L’église est bondée, la messe de minuit peut commencer. La foule bigarrée se prépare une fois de plus à fêter avec émoi, la naissance de cet enfant divin. Les hommes sont beaux et les femmes souriantes. Elles ont piqué sur le col de leurs manteaux de petits bouquets de corsage scintillants. Sur la jaquette en mouton de perse de maman, brillent des brins de houx ornés de satin rouge. Je suis incapable de détourner mes yeux de cette joyeuse parure. De temps à autres, je laisse mes doigts caresser la douce fourrure et je défrise les boucles qui reprennent leur forme aussitôt libérées de mes petits doigts. La tête appuyée sur le bras de papa, Francis s’est assoupi sur le banc de bois lustré.

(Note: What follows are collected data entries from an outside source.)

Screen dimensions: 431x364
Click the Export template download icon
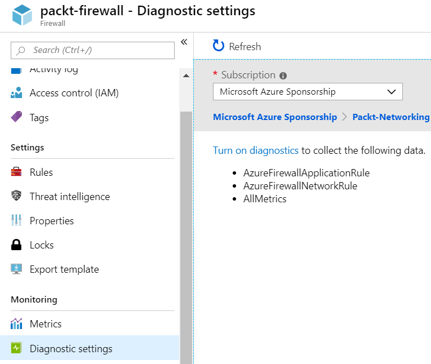pos(17,269)
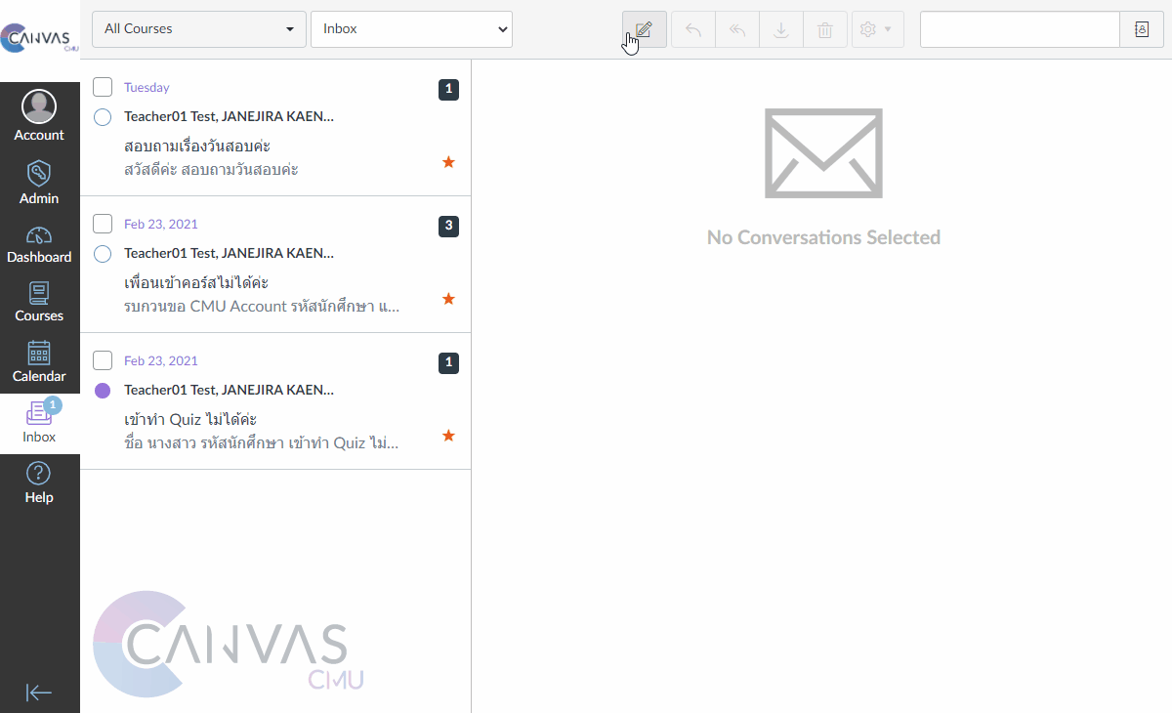Click the trash delete icon
The width and height of the screenshot is (1172, 713).
pos(825,29)
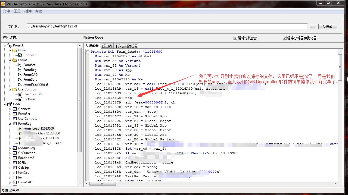Select the UserControl1 icon under UserControls

pyautogui.click(x=20, y=94)
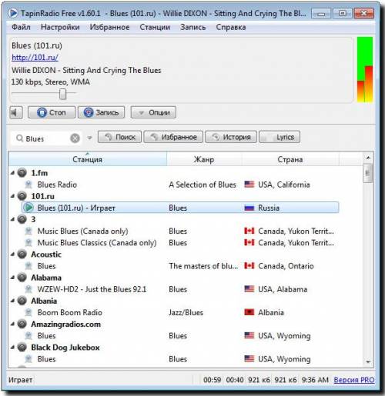Open the Lyrics panel button
Viewport: 385px width, 396px height.
(x=280, y=137)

Majestueusement s’élève dans l’air un chant doux, pieux qui transporte les cœurs. Un frisson de bonheur dispense une généreuse pluie d’amour, sur cette foule docile. La magie de Noël distribue ses bienfaits et sa paix aux hommes de bonne volonté. Et puis les cloches folles carillonnent dans la nuit, mettant ainsi fin à mon impatience.
Tout doucement, de minuscules plumes d’anges toutes blanches tombent du ciel. Quelques-unes s’accrochent à mon bonnet de laine. Frérot tire la langue pour s’en faire un dessert et le creux du chapeau de papa en est vite rempli. Le rythme s’accentue et les plumes se font plus denses, puis elles tourbillonnent et caracolent avant de se coucher au sol. La neige forme un tapis et nous laisse admirer des millions de diamants en cette nuit étoilée.
— Tu crois que le Père Noël est passé maman ? demande Francis avec ses petits yeux coquins.
— À cette heure-ci, sûrement, mon grand !
Mon frère me sourit, nous pressons le pas. Le reste du chemin s’achève dans un joyeux bavardage. Enfin, papa tourne la clef dans la serrure. On peut presque entendre battre nos cœurs. Oh merveille ! Tout au pied du sapin, elle est là. Je retiens mon souffle, mon cœur s’emballe… La robe ouverte comme un parapluie, le dos appuyé à un gros cadeau rouge, ses yeux de saphir me fixent. Prestigieux p’tit bonheur, la mariée de Noël est au rendez-vous.